The Mac filesystem can detect simple bit errors and will retry a few times, so Steve decides to write a few 6(unit) bursts at tactical places - 50% of the time, they'll get read incorrectly and the Mac will retry and 50% it'll read correctly and everything will be fine. When it has to retry, it's a 50% chance it'll get it right the second time and so on...

When you nibble copy them however, the copier will read the disk once, and won't understand the bits and so won't notice the errors and retry, so where there was a "wobbly" bit, there's now a bit fixed in the wrong position.

Hurrah! Woz had uncopyable disks.

But how could he copy them for his own use..?

Well, he realises that if you heat the material enough, you get electromagnetic(?) transference between one of his special-format disks and a fresh disk. (This is apparently some property of magnets in general).

For about a week, Woz is hardly seen - he's sitting in his office with a hair-dryer trying to heat the disks up enough to transfer the data. He has a big pile of molten floppies next to him...

Apologies to Steve Wozniak and anyone who attended at O'Reilly OpenSource 2000 for the hideously innaccurate transcription of the tale... :)

Hanssen

[El+Cabri]

In other news, the FBI has not yet commented on reports that civilians touring the FBI HQ had actually conducted Philip Hanssen's screening interview.

Technological whiz

[Ukab+the+Great]

He can even upload space station instructions to androids. How do you think the rebels got the plans for the death star so easily?

track 40

spludge wrote: track 40 floppy writing (?)

Guess you weren't around in the 80's... 5 1/4" diskettes are usually formatted to have 40 tracks, numbered 0-39. But the disk drives can usually seek to track 40 or 41 without a problem. This lets you hide secret shit that DISKCOPY.EXE and so on won't pick up.

AFAIK it was first used as a rather weak copy protection scheme (you saw this a lot on the C64, at least...) and later on as a way to transmit viruses between floppies.

(Disk-based copy protection got more sophisticated, and used deliberately written errors, misalignment of the head, etc. in a vain attempt to confound the "pirate" copying programs.)

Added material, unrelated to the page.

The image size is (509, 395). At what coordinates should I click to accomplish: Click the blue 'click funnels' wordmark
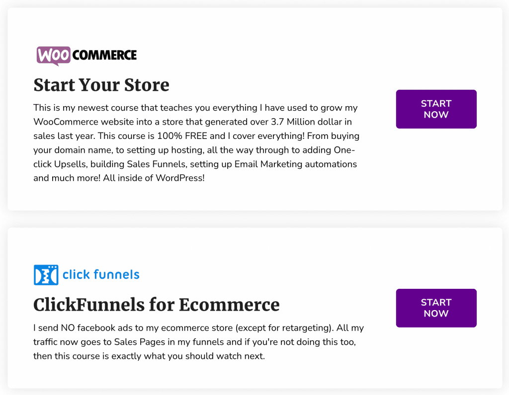point(101,274)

Interesting to see this used with some success against the feds... maybe they could have learnt a bit more from the phreaks after all. *grin*

forgetting about "innocent until proven guilty"?

[zyqqh]

> ... Robert Philip Hanssen, an FBI agent
> that spied for Russia for 15 years,...

Uhm. There's a certain principle in western law, commonly known as "innocent until proven guilty." Making implicit assumptions as to the otherwise on front page /. story isn't exactly a nice thing to do (not that /. claims journalistic credibility, but a lot of people tend to assume it).

He's done this already...

[mav[LAG]]

Maybe not with Quake but definitely in another game. Consider the cryptic yet almost understandable meanings of the following phrases:

• Somone set up us the bomb
• We get signal
• Main screen turn on
• How are you gentlemen !!
• All your base are belong to us

Go and read the correspondence between Hanssen and his KGB controllers and note how these phrases convey the exact meaning of what correspondence passed between them.

The last phrase is definitely the most disturbing. Was it sent before he was caught or after? I think we should be told.